The Computer Blog

Tuesday, November 18, 2008

“This movie cannot be played because a display that is not authorized to play protected movies is connected."

As someone who tries to play by the rules, imagine my shock when, after buying and downloading “Terminator 2- Judgment Day” from the iTunes Store, I got this message when trying to play it back:

“This movie cannot be played because a display that is not authorized to play protected movies is connected.

Try disconnecting any displays that are not HDCP authorized.”

I was using my brand new MacBook Pro hooked up to an aluminum 20 inch Apple Cinema Display via a “mini-Display Port to DVI” connector. I remembered reading a year or two ago how the movie studios were insisting, as we moved into the HD era, of getting into restricting HD playback at the hardware level. So, I went out to Wikipedia and looked up HDCP to get a look at the standard. As I read, I realized the standard is implemented so that the playback device checks the receiver to ensure it is HDCP capable, i.e., it protects content; if not, then it refuses to play and issues an error message like the one I received. As I was seeing, it meant I might not be able to play HD content bought from the iTunes Store, or anywhere else, if I didn’t have hardware that was HDCP compliant. In other words, the only way any of us can guarantee we can play the stuff we buy that is HD is to ensure we have the newest in hardware.

On the streets that means if you’re going in to buy a new LCD for your computer, you need to find the specs and make sure it’s HDCP compliant, or you could have a problem.

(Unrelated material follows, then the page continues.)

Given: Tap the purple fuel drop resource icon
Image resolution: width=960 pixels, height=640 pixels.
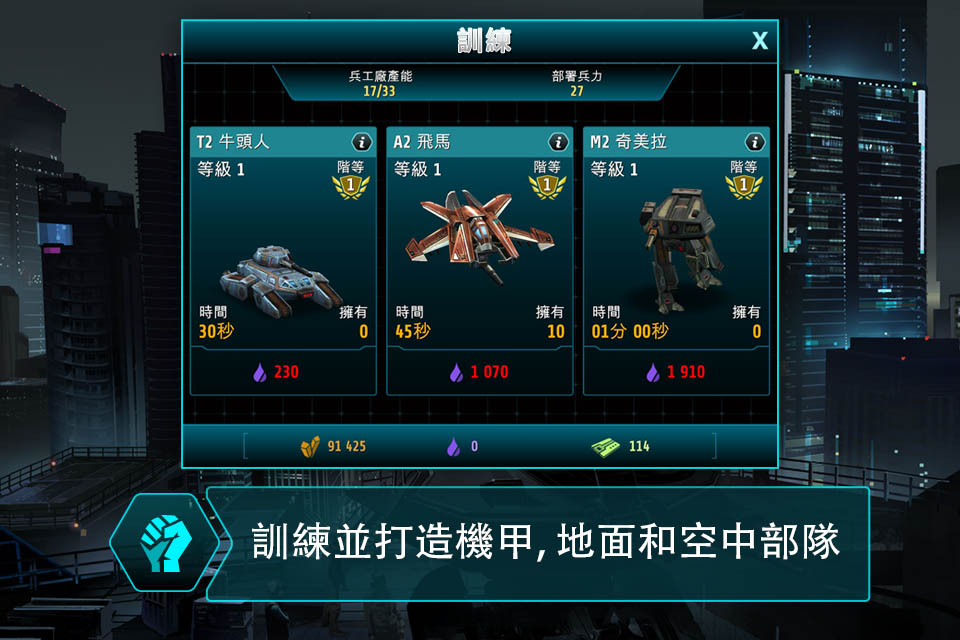Looking at the screenshot, I should pos(453,446).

Luckily, the same movie plays just fine on my 23 inch Apple Cinema Display being run by my Mac Pro. I suspect it will work just fine on our Apple TV, though I haven’t tried it, yet. It better work on the two new 24 inch LED Cinema Displays my wife just ordered for the two of us, or me and Apple are going to have some words! I couldn’t find a specific mention that they are HDCP compliant, but I can’t believe Apple would be dumb enough to release them at this stage of the game if they are not.

At least for the iTunes Store’s TV shows, when you buy a show shot in HD, you get both the HD and SD versions when you download. iTunes seems to automatically select the right version when you launch the show using Cover Flow; so, you’d never know this restriction is there without someone pointing it out. Perhaps, Apple and the movie studios need to take the same approach with their movies as well. Forcing a user to buy new hardware to view your content will backfire, and no one will be able to predict at any point whether the explosion will be big or small.